Dentaku: I know you're an admin, Fast Eddie, but I tink the picture your chose for the main page is really quite stupid. Bert and Ernie? C'mon, don't be silly.

Fast Eddie: The silly is the good part. The idea is that people see hoyay everywhere if they are inclined to do so. Also, that image you keep trying? I can't tell if they're even the same gender, whoever they are. Asking pretty. Please leave the image.

Dentaku: The silly part is that Ho Yay is supposed to be a deliberate decision by the creators and not based on fan shipping. There was never any official indication that Ernie and Bert had any more happen between them than friendship. Also, a lot of tropers felt that he picture of Miyako and Yuno was appropriate. But hey, have it your way. Just don't wave your "admin card" anymore—I find it highly inappropriate and borderline infuriating.

lebrel: "Ho Yay is supposed to be a deliberate decision by the creators" - say what? Spotting suggestiveness where none has been intended is practically the slash fandom national sport.

Dentaku: Yeah, I realize that mob rule and quality control don't match very well, so I bow out of this one. I'll just make sure not to put any links to this page myself anymore.

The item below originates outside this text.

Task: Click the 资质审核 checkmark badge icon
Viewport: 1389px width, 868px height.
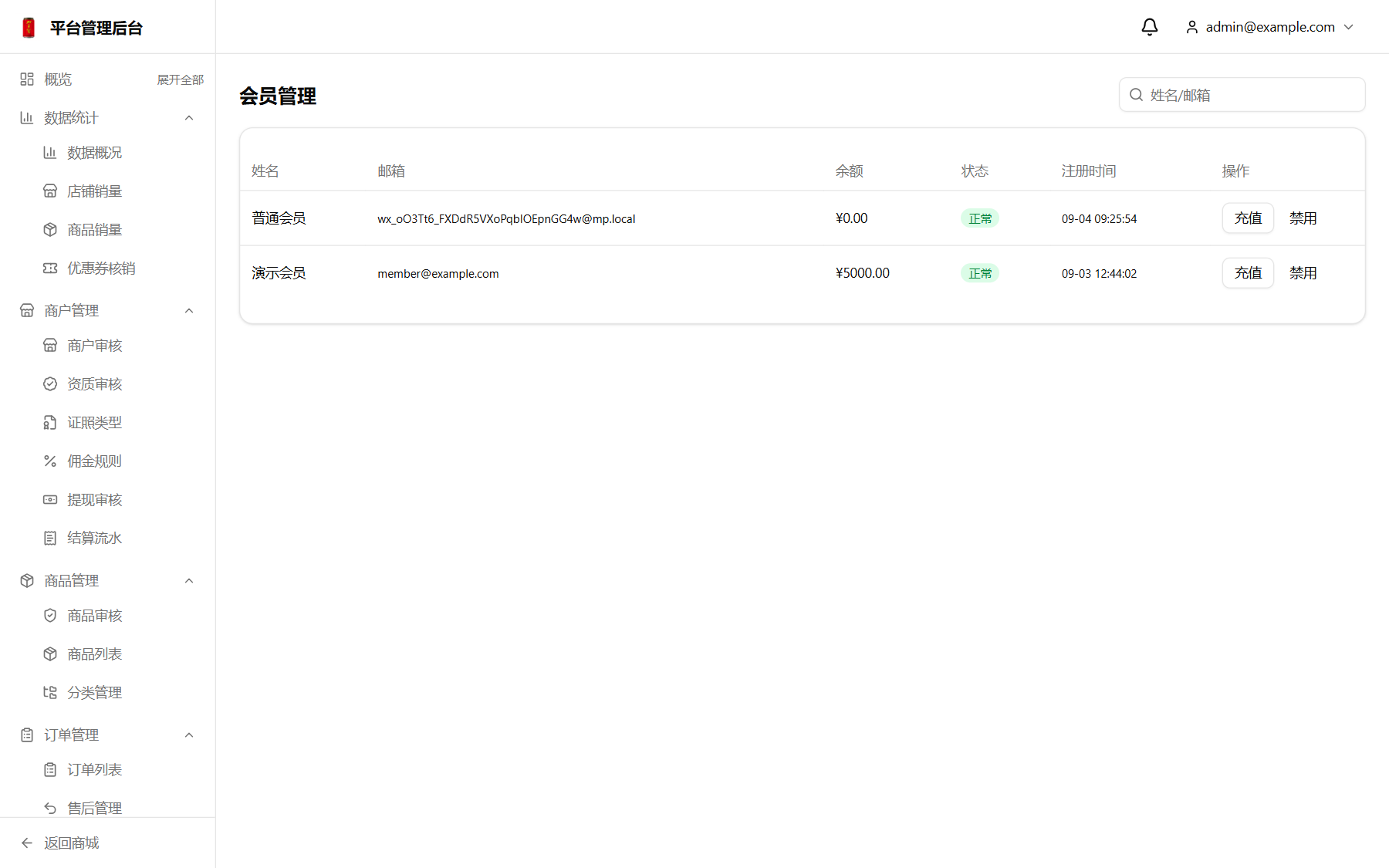Action: pyautogui.click(x=50, y=384)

Fast Eddie: Waving the admin card — great phrase, by the way — only happens when it seems like it will help bring an end to an edit war. The present image was installed after some discussion in the forum. I happen to agree that it sells the main point humorously.

Dentaku: Why would you discuss this in the forum, when you actually have a discussion page in the wiki itself? I hardly ever read the forums myself, for one.

G - When the writer/producing team do intentional subtext, it's Word of God, Fanservice or a bit of humor, yes? Bert and Ernie are perfect for Ho Yay - they're not canon, but lots of people can easily picture them as an old married couple. The silliness they bring is great too. You can't look at them and not smile!

Woolie Wool: Does anyone have the original picture? Just for curiosity's sake.